Coffee substitute: blends of chicory or acorns; real coffee was rare outside restaurants for western visitors or hard currency shops;
a couple of bags of coffee beans were equivalent to a months salary on the Black Market
Peace: Ceausescu's constant call for peace and nuclear disarmament were used to woo the West: in particlular the US
who granted Romania 'Most favoured Nation' status for its apparent anti-soviet stance
Choirs: also folk ensembles, the other main interest on the limited TV programme
Production figures: everywhere you went there were tables and graphs of grossly exaggerated production figures
Gerovital: the famous anti-ageing treatment, exported for hard-currency
The Victoriei Avenue Mob: Ceausescu's elite Securitate entrusted with guarding the route along the Calea Victoriei to the Central Committee Buildings;
assumed to have been hand-picked orphans who were totally loyal - these were responsible for the continued resistance following the 1989 Revolution
Hymn of Romania: a much-publicised music festival to praise the leader and provide a focus for patriotic nationalism!

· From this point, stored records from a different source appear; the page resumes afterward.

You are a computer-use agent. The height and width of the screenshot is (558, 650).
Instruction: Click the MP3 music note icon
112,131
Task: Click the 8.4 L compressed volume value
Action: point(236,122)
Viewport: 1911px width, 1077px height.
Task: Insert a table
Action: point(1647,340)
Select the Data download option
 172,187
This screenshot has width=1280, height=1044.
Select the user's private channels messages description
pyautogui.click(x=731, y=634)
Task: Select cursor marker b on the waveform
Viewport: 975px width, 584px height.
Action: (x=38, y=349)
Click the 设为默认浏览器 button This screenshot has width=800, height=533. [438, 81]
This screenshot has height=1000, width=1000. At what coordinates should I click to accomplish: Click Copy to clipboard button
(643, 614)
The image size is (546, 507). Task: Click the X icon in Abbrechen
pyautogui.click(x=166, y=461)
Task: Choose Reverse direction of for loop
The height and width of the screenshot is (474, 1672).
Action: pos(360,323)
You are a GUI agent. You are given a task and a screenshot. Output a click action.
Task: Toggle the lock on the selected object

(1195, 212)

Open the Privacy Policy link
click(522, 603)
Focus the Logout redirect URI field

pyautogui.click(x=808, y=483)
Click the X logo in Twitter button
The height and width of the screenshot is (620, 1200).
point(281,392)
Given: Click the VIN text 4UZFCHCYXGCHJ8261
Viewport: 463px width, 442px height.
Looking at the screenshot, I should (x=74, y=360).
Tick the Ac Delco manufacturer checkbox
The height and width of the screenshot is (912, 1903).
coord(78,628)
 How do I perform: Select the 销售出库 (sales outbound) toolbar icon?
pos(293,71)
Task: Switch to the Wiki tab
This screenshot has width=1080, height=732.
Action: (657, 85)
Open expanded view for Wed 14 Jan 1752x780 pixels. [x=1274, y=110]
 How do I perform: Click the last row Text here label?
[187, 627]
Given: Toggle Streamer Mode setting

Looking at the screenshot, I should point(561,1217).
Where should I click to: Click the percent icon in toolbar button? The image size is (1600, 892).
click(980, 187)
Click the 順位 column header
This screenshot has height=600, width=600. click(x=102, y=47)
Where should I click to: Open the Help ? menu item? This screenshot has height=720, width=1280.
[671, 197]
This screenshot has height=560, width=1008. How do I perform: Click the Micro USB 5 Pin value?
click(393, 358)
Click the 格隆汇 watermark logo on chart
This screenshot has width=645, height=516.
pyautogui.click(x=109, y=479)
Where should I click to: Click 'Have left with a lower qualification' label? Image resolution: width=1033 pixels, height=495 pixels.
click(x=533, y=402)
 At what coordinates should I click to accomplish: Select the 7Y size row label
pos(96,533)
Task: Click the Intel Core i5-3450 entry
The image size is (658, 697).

Adidas: a status symbol from the designer-label conscious West demanding high prices on the Black Market
Bulgarian Stewed Fruit: something else that appeared in all the shops during 1984, having been dumped on the market
Jokes: despite the hardships the Romanian were (and still are) very humourous; jokes about the system were commonplace
Sea Fish: usually sardines from China or Vietnam, promoted as nutritious but usually delivered as a semi frozen, semi rotten grey mess to town food stores
Everything ...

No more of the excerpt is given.